Produção Global de Combustível Sustentável de Aviação
A produção global de combustível sustentável de aviação, conhecido pela sigla SAF em inglês, deverá alcançar aproximadamente 2,4 milhões de toneladas até o ano de 2026, de acordo com estimativas da Associação Internacional de Transporte Aéreo (Iata).
Esse volume representará apenas 0,8% do consumo total de combustível aéreo, resultando em um custo de cerca de US$ 4,3 bilhões para as companhias aéreas.
Desafios na Produção de SAF
Embora o SAF seja considerado a principal aposta do setor aéreo para a descarbonização, a oferta ainda limitada do combustível é vista como um desafio significativo. O custo mais elevado do SAF em comparação ao querosene de aviação (QAV) também é identificado como um obstáculo importante para sua adoção em larga escala.
Willie Walsh, diretor-geral da Iata, declarou: “Parece que este será mais um ano decepcionante para a produção de SAF.” Ele complementou que o caminho para alcançar as metas de descarbonização na aviação está se tornando mais complexo a cada ano, citando a falta de um sequenciamento adequado nas políticas governamentais e o desinteresse demonstrado por parte das empresas do setor de petróleo.
Walsh também comentou sobre o atual choque energético resultante da guerra no Oriente Médio, afirmando que isso deveria trazer uma maior urgência ao desenvolvimento de fontes de energia renováveis, incluindo o SAF. Contudo, ele ressaltou que ainda não se observaram os incentivos necessários para criar um mercado viável para o SAF, como uma forma de mitigar os efeitos das mudanças climáticas.

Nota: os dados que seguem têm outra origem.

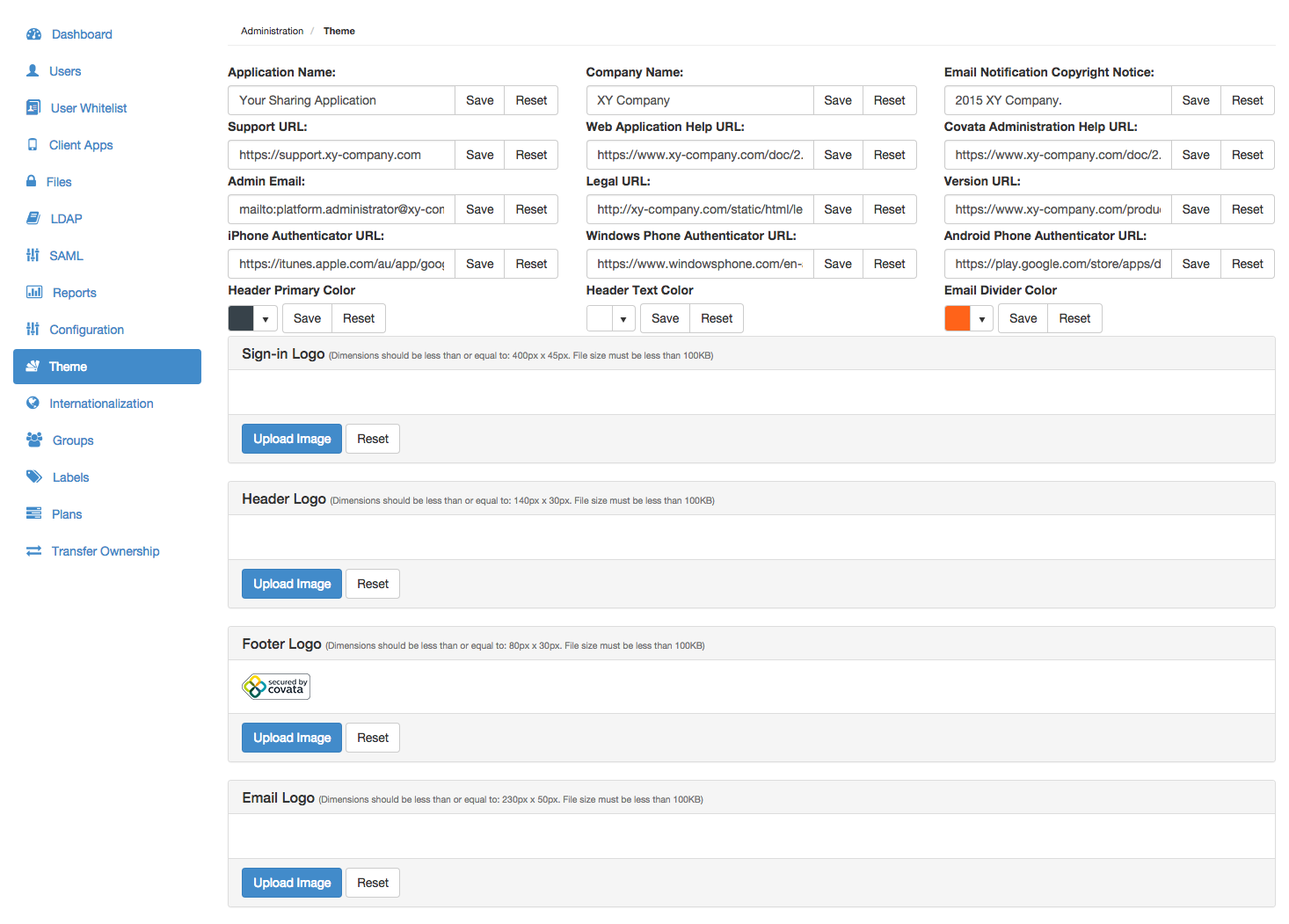Click the orange Email Divider color swatch

958,318
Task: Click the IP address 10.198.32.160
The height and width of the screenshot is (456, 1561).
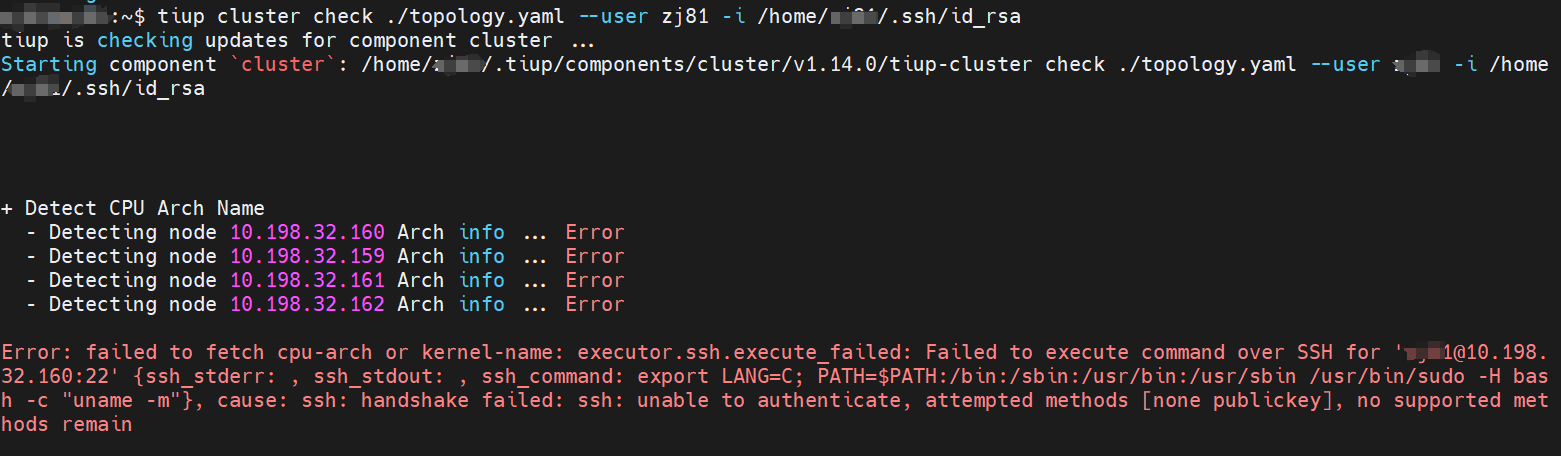Action: click(x=307, y=232)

Potencial Brasileiro no Mercado de SAF
Em um cenário caracterizado por uma oferta ainda restrita, a Iata aponta que o Brasil possui o potencial para se tornar um dos principais centros globais de produção de SAF nas próximas décadas. A entidade estima que cerca de 60 milhões de toneladas desse combustível sustentável poderão ser produzidas no Brasil até 2050.
A associação enfatiza que a Política Nacional de Transição Energética, juntamente com o Programa de Aceleração da Transição Energética, e iniciativas como o RenovaBio e a Lei do Combustível do Futuro, criam condições propícias para aumentar o uso de biocombustíveis nos meios de transporte, incluindo a aviação.
Com tais desenvolvimentos, a Iata acredita que, além de atender à demanda interna, o Brasil poderá se estabelecer como um relevante fornecedor global de matérias-primas e exportador de SAF.